A etiqueta ‘made in Brazil’ que incomoda a pele
O famoso jeitinho brasileiro de se resolver a vida nos consome
Eduardo Olimpio|Do R7
Dia 02 de janeiro de 2020 e um título de reportagem deste portal: “Motorista pinta meio-fio de branco após estacionar em local proibido”. Poderia ser, tranquilamente, mais um entre outros tantos enunciados jornalísticos com o mesmo enredo que nos leva ao Brasil mais arcaico que se tem notícia.
O país do tal ‘jeitinho’ pra tudo, cujo adjetivo ‘brasileiro’ se uniu de tal forma como se tivessem nascidos juntos e misturados (não teria sido assim mesmo desde o Brasil Colônia, pelo menos...?), tem um vasto repertório literário e histórico que dá conta de trazer à luz incontáveis situações nas quais pessoas, geralmente descritas como ‘de bem’ - mas com algum pequeníssimo desvio de caráter, afinal, que não o tem, não é mesmo...!? – acabaram resolvendo seus míseros problemas por um caminho menos burocrático/ortodoxo/legalista, leia como quiser.
É sempre pedagógico lembrarmos de personagens do mundo real e da ficção - muitos destes inspirados em seres de carne e osso -, não necessariamente de seus nomes, mas de suas errantes maneiras de lidar com os embaraços cotidianos. Saber o que se faz de improviso para resolver uma situação sem que ferramentas adequadas estejam disponíveis é uma coisa bem diferente de, tendo os meios para solucionar determinada ocorrência, escolher o caminho aparentemente mais rápido, fácil, barato e invariavelmente mais danoso.

É óbvia a constatação seguinte: o Brasil passa por transformações nas mais variadas áreas de sua vivência como nação, com a sociedade, a política, a economia e a educação, entre outras, em contínuas idas e vindas, avanços e retrocessos. No entanto o que parece ser uma forma imutável de se ver e analisar o país e o brasileiro por analistas internos e estrangeiros é a maneira como nós, estes mesmos brasileiros, fazemos para ‘dar um jeito’ em inúmeras situações que julgamos, coletiva ou individualmente, como sendo contra nós, nossa existência, opção ou mesmo nossa noção de bom senso. Além disso, se formos olhar como fazemos para burlar ‘o sistema’, a conclusão mais clássica é que assim agimos porque ele é duro, precário e injusto, e por isso acabamos por legitimar a criatividade quase sempre criminosa, por menor que seja, para enfrentá-lo. Em outras palavras, não dá para discordar muito do que pensam da gente.
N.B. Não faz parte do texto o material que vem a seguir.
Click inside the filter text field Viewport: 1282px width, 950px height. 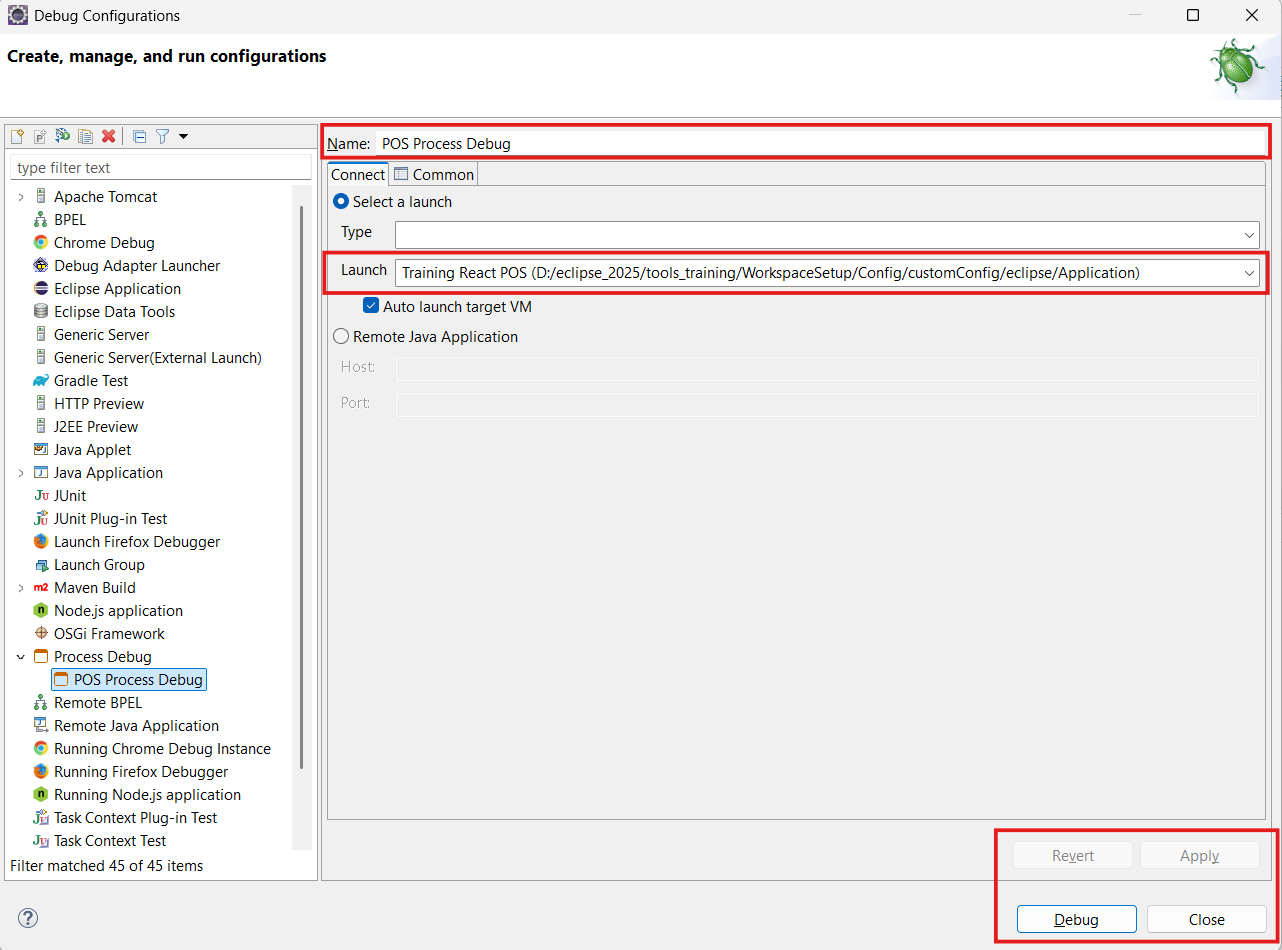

Não preciso, francamente, ilustrar com ‘causos’ aqui neste espaço o tamanho da coisa. Mas, para não ser acusado de dizer sem exemplificar – como se já não bastasse somente o título que mencionei sem que se necessite ler tudo para saber do ato do dito cidadão –, basta fazermos um exercício simples de rememoração individual para pinçarmos de nossos currículos um ou outro ato desabonador, algo feito pra que alguma vantagem levássemos num pequeníssimo instante no tempo a fim de ‘nos darmos bem sem prejudicar a quem’.
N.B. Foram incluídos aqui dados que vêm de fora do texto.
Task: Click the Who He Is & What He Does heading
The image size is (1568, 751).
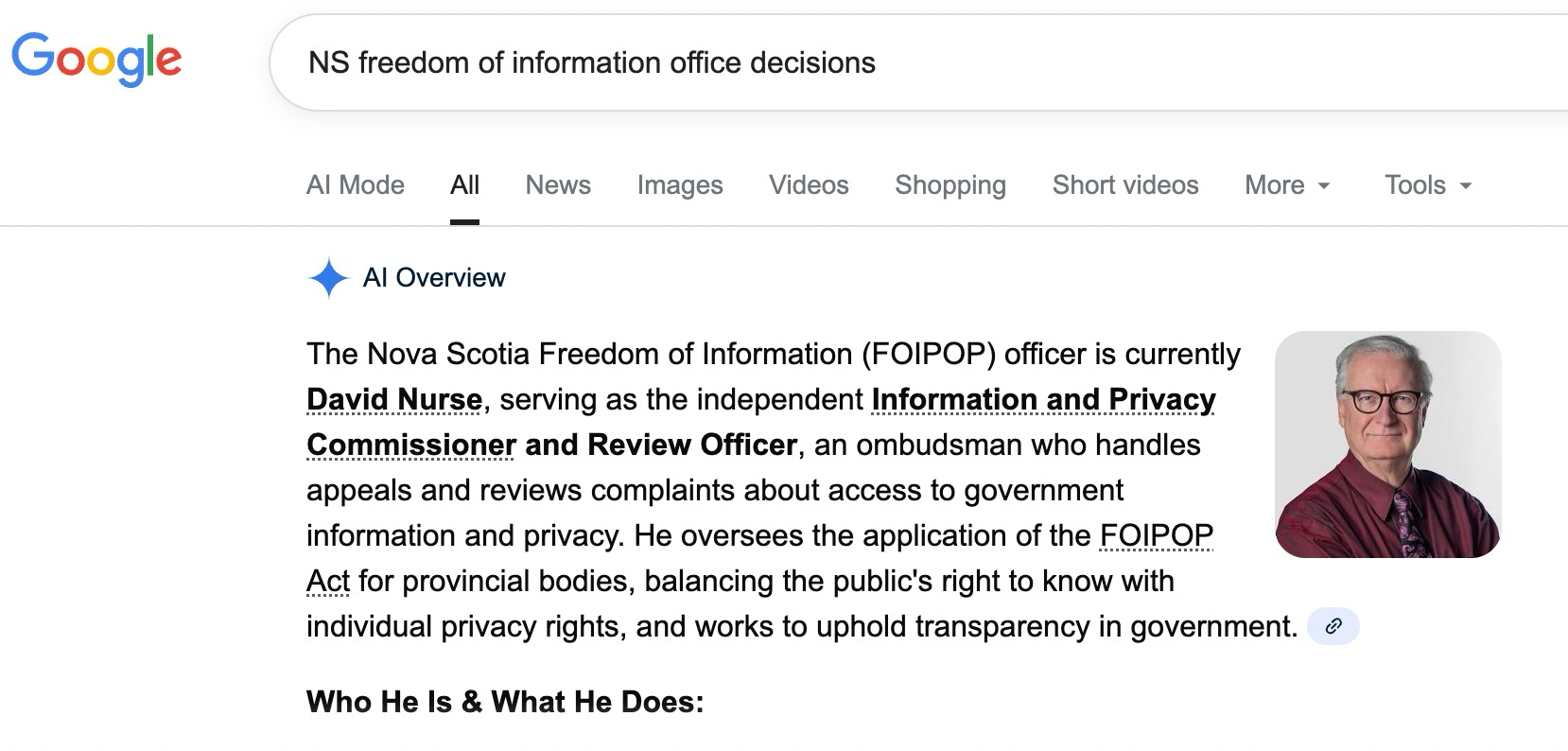Action: click(x=505, y=702)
Paralelo a isso, há uma espécie de hipocrisia coletiva que nos ronda...aliás, duas, que formam uma explosiva dupla que detona tentativas de ver a coisa funcionar como deve. Na política, ‘exigimos’ mais serviços públicos de qualidade e fingimos sonhar com um país melhor, mais eficiente, menos corrupto e feito de operadores comprometidos moralmente com a coisa pública. Na espiritualidade (incluo a moral individual e a ética coletiva), clamamos pela purificação das almas e cérebros. E o que vemos a qualquer direção que apontemos nossos sensores é o brasileiro dando seu ‘jeitinho’ nas coisas para se sair bem diante do obstáculo que, de alguma forma, o faz sentir-se injustiçado de um lado e esperto do outro quando o contorna ou esconde, sem enfrentá-lo como deveria.
Não queria concluir a reflexão pensando que estamos determinados a ser, eternamente, o infeliz Pedro Malasartes.